_Short exercise_.
Copy the CarpetRegrid2/AMR thread from "On Tue, 2011-09-13" to "get this fixed.", replacing "hint" with "clue".
* start Passage shown *
[Users] Problem with CarpetRegrid2/AMR

Hal Finkel hfinkel at anl.gov
Tue Sep 13 19:03:55 CDT 2011


Erik,

The problem occurs with just one process.

Thanks again,
Hal

On Tue, 2011-09-13 at 18:45 -0400, Erik Schnetter wrote:
> Hal
> 
> Were you running with multiple processes?
> 
> -erik
> 
> On Tue, Sep 13, 2011 at 12:00 PM, Hal Finkel <hfinkel at anl.gov> wrote:
> > Ian,
> >
> > I'd not found the problem yet. Hopefully this will be the hint we need
> > to get this fixed.
* end Passage shown *
* start Source material *
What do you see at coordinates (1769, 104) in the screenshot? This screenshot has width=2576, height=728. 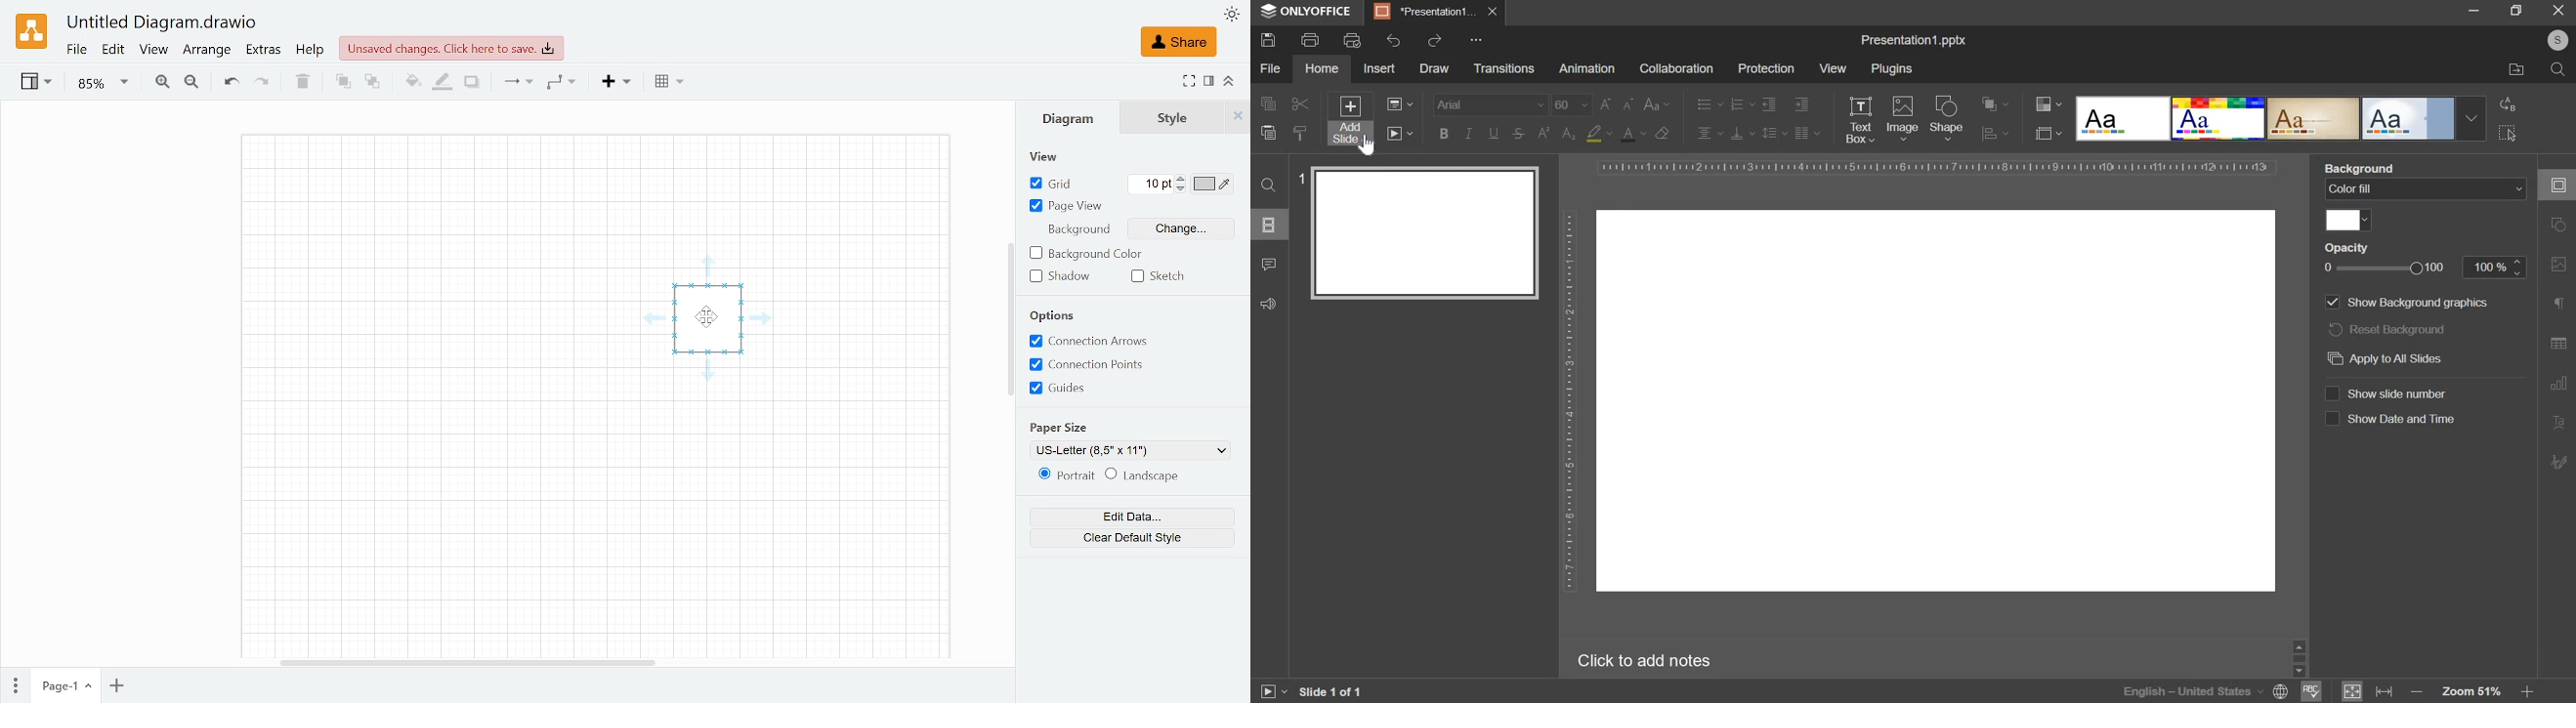 I see `decrease indent` at bounding box center [1769, 104].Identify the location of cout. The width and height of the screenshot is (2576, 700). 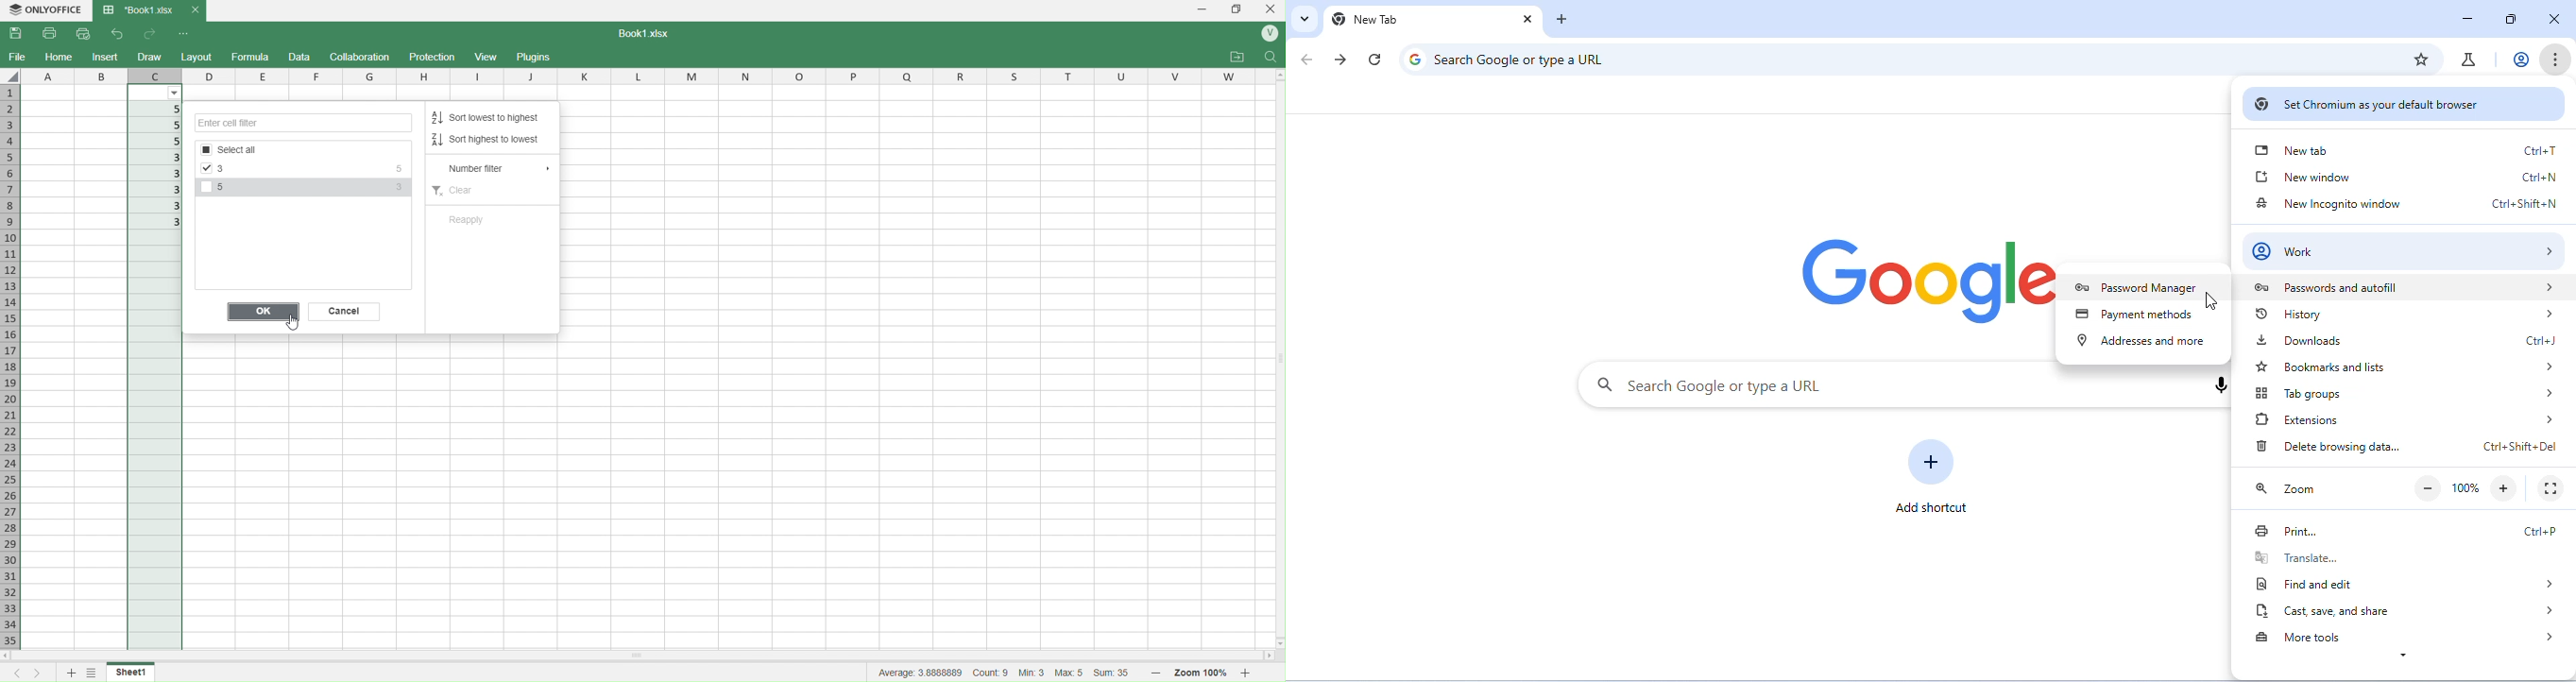
(991, 672).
* end Source material *
_Solution below_.
On Tue, 2011-09-13 at 18:45 -0400, Erik Schnetter wrote:
> Hal
> 
> Were you running with multiple processes?
> 
> -erik
> 
> On Tue, Sep 13, 2011 at 12:00 PM, Hal Finkel <hfinkel at anl.gov> wrote:
> > Ian,
> >
> > I'd not found the problem yet. Hopefully this will be the clue we need
> > to get this fixed.